Maybe the machines are running out of memory? I have heard of Linux
killing random processes to release memory.
On 14-08-12 10:48, Lukas Rytz wrote:
On Tuesday, August 14, 2012 10:45:38 AM UTC+2, Richard Bywater wrote:
Wild guess but are the builds happening on a Windows based slave and
is someone logging out whilst the builds are running?
Thanks for the pointer! But that cannot be it - they are all linux
slaves running
with the SSH Slaves Plugin, and they are dedicated machines, nobody is
interacting with them..
I've had problems in the past with this (its a thing you can get
around by passing the right argument -- -Xrs I think from memory)
Might be nowhere near the issue but just in case :)
Cheers
Richard.
On Tue, Aug 14, 2012 at 8:41 PM, Lukas Rytz <lukas...@epfl.ch
<javascript:>> wrote:
> Well, that's unfortunately not the case. I changed our setup to
never run
> builds of
> the same job on the same machine in parallel, but the aborts
still happen.
> Just
> less often.
>
> The aborts always come in batches.
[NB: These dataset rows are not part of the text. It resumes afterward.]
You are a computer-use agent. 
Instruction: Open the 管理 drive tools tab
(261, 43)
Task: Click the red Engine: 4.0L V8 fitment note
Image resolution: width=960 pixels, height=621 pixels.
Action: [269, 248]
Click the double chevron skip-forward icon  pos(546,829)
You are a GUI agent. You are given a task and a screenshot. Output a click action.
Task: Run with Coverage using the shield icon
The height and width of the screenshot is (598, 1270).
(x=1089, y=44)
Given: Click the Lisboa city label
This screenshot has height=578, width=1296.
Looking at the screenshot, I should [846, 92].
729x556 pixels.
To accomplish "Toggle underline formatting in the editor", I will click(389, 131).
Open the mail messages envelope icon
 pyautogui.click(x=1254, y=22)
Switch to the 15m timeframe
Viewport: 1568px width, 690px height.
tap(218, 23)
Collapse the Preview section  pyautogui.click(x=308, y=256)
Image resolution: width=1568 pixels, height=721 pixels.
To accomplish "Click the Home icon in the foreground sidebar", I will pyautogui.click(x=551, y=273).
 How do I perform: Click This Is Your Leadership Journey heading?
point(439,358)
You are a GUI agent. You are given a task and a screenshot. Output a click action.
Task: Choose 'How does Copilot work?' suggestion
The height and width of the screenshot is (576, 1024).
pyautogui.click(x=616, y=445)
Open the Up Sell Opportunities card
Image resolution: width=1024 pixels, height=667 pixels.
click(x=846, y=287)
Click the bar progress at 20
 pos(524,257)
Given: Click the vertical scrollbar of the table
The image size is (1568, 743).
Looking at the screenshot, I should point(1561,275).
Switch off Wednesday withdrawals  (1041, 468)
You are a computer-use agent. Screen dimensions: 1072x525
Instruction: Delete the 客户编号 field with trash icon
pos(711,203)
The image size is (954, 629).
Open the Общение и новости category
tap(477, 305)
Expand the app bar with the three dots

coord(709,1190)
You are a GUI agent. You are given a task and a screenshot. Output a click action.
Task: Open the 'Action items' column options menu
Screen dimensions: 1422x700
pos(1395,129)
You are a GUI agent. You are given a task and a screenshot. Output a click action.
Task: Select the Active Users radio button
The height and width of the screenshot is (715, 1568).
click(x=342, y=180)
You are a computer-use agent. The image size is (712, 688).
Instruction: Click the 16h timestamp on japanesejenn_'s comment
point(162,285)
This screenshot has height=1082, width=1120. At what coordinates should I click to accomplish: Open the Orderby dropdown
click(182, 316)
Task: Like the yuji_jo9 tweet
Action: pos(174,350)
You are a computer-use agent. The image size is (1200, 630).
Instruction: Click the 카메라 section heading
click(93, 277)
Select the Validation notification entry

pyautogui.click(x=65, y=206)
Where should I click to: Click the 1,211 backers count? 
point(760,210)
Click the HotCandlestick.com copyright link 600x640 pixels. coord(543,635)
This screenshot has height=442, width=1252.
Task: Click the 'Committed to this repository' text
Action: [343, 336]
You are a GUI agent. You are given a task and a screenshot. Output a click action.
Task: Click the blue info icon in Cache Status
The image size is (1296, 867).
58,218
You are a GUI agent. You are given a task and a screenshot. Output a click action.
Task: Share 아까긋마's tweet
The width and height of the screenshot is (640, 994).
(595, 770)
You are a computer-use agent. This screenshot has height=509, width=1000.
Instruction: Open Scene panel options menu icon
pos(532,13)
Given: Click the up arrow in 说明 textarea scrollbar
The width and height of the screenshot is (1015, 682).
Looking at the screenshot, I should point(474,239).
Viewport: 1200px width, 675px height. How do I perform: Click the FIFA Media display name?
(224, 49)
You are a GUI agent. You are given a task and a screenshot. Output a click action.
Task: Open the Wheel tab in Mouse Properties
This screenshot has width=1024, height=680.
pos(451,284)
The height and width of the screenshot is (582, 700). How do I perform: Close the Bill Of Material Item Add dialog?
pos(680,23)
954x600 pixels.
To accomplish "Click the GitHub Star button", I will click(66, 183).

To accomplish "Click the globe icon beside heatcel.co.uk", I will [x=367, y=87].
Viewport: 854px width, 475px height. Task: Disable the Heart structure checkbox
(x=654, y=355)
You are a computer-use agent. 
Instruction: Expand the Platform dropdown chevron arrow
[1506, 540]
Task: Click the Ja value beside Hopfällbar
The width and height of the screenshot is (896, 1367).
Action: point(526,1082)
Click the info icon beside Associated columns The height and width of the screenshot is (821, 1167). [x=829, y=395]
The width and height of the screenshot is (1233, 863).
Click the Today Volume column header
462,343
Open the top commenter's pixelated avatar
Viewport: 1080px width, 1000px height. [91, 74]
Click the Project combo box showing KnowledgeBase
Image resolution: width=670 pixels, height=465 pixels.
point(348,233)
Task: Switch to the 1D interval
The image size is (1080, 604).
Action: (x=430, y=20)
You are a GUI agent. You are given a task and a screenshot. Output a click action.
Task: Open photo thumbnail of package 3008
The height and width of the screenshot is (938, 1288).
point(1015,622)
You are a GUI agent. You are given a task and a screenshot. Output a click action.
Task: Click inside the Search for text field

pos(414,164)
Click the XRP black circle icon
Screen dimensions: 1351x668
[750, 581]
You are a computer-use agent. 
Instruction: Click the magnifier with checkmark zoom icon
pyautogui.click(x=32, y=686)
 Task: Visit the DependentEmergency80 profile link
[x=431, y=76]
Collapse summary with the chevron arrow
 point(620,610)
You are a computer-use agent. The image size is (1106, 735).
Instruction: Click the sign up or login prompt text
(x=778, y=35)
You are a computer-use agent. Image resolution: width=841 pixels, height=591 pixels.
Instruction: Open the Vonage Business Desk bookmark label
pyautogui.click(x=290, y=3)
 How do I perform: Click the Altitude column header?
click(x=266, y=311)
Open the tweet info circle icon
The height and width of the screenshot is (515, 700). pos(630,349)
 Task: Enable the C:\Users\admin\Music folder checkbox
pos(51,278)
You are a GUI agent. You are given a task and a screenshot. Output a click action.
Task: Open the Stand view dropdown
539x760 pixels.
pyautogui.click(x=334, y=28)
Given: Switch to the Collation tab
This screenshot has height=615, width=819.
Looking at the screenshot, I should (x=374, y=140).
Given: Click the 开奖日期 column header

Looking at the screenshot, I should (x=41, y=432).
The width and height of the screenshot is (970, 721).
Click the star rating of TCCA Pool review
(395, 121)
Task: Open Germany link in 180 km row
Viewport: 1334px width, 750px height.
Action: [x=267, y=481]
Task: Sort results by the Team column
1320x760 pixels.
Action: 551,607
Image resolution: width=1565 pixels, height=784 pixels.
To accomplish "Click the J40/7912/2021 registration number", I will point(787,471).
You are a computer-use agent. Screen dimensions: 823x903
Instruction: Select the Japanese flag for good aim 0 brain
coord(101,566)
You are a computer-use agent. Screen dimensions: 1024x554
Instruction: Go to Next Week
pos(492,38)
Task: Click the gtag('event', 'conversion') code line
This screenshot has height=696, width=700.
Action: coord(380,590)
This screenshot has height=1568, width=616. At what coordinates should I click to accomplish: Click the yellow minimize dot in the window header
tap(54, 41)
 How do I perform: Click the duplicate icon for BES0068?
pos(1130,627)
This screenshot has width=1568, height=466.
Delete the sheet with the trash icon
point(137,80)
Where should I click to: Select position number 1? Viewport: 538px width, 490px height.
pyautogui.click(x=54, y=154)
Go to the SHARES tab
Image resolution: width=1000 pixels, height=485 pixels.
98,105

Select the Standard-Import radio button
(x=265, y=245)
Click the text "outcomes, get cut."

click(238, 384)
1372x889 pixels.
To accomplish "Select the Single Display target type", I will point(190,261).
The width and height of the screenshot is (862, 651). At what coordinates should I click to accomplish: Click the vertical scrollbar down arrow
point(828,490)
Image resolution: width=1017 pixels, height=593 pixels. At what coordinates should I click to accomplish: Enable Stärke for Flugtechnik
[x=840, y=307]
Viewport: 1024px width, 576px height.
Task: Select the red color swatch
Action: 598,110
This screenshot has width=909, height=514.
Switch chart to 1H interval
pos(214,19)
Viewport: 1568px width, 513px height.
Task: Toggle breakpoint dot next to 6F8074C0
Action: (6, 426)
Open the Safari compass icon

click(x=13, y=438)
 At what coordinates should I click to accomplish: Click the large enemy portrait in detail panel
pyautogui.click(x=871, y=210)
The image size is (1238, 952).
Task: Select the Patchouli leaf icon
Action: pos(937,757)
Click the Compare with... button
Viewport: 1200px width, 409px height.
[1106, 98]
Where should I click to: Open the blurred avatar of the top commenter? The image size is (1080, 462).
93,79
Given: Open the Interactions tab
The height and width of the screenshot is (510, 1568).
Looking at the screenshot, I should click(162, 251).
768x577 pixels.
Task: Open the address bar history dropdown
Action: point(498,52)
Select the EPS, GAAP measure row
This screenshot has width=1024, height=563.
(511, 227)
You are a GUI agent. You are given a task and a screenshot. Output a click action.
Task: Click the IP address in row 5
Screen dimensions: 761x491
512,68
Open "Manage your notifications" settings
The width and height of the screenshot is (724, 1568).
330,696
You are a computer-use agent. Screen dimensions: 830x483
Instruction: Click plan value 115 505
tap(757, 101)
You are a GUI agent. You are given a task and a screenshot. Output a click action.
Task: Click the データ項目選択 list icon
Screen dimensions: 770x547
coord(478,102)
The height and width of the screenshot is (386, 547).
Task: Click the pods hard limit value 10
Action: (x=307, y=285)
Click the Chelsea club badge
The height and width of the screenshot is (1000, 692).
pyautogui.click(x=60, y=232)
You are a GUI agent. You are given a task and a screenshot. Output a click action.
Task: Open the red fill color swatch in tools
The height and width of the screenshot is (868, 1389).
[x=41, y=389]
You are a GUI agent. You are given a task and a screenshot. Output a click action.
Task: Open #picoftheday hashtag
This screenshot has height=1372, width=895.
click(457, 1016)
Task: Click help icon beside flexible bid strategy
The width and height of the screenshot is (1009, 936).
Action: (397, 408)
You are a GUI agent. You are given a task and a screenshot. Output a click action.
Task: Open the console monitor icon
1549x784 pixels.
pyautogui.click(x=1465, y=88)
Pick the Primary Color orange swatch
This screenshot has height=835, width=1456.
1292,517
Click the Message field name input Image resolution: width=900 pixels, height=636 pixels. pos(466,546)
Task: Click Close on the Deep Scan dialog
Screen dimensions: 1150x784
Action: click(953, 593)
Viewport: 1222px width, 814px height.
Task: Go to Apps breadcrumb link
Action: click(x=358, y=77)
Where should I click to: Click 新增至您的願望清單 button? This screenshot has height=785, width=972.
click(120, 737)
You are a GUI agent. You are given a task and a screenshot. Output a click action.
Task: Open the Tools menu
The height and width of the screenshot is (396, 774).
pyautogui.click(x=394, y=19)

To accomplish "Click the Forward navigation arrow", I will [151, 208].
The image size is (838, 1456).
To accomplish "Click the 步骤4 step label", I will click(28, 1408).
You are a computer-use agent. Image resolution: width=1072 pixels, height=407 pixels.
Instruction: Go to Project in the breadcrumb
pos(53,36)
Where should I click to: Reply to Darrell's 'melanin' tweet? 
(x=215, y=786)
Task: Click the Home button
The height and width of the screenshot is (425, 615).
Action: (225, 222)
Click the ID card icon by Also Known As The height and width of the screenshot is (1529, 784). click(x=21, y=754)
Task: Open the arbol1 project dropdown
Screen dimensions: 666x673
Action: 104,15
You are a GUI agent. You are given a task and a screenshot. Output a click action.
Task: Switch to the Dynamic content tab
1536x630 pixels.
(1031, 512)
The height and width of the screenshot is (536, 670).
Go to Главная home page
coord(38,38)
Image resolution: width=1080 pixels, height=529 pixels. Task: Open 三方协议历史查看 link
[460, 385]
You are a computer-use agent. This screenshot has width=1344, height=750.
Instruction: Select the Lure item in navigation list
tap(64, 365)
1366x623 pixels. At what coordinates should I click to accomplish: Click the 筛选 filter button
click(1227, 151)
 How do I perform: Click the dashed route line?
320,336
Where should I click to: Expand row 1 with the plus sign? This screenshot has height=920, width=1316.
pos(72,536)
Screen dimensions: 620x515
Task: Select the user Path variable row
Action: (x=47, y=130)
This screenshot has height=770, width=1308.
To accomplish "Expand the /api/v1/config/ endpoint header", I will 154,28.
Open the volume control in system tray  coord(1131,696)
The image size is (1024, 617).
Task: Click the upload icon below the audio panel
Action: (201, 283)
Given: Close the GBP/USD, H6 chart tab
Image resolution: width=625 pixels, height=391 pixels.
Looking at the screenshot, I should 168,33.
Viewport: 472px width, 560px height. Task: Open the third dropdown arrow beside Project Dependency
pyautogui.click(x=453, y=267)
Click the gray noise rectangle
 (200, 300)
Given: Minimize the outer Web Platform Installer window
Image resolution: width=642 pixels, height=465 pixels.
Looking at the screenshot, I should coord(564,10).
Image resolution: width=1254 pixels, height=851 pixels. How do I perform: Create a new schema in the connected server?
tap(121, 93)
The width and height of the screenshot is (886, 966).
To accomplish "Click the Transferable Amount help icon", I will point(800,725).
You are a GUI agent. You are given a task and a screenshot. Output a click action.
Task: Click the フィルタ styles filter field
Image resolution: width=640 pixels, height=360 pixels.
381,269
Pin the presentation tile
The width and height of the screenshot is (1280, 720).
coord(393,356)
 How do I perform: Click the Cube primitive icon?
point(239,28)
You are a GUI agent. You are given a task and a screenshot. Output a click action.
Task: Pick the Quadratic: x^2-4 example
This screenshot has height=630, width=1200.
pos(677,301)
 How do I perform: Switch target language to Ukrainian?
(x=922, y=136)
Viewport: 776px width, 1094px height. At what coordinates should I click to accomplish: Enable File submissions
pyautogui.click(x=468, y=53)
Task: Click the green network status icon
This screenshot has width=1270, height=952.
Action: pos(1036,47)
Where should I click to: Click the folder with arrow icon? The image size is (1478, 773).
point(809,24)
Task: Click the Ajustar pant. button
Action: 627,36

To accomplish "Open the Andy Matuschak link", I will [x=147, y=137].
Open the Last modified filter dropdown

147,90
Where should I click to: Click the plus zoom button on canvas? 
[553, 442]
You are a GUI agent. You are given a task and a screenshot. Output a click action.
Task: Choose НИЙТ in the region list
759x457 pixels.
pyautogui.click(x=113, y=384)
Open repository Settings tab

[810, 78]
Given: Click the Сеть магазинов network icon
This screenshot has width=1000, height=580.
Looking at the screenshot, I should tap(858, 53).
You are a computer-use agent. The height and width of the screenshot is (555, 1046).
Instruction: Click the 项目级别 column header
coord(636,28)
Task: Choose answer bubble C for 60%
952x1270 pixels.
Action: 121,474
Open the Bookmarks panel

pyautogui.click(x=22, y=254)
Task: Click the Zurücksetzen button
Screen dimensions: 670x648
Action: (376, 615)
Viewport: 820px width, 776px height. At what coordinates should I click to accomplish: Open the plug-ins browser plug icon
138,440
The last batch was 48 aborts
at the same
> time,
> each producing the same message in the Jenkins log (see first
post).
>
> I'm mostly wondering if no-one ever experienced this problem..
>
> Lukas
>
>
> On Sunday, July 29, 2012 11:55:37 AM UTC+2, Lukas Rytz wrote:
>>
>> Further observation: it seems to happen only when running multiple
>> concurrent builds
>> of the same job on the same slave (but not when running
multiple builds on
>> separate
>> slaves, at least it seems that way currently).
>>
>>
>>
>>
>> On Saturday, July 28, 2012 3:04:41 PM UTC+2, Lukas Rytz wrote:
>>>
>>> Hi all,
>>>
>>>
>>> Lately we see quite a lot of jobs (~10 %) that just abort
without any
>>> intervention.
>>> Somebody else ever had similar problems?
>>>
>>> No error message in the console output:
>>>
>>> [...]
>>> [partest] testing:
>>> [...]/run/reflection-constructormirror-nested-good.scala [ OK ]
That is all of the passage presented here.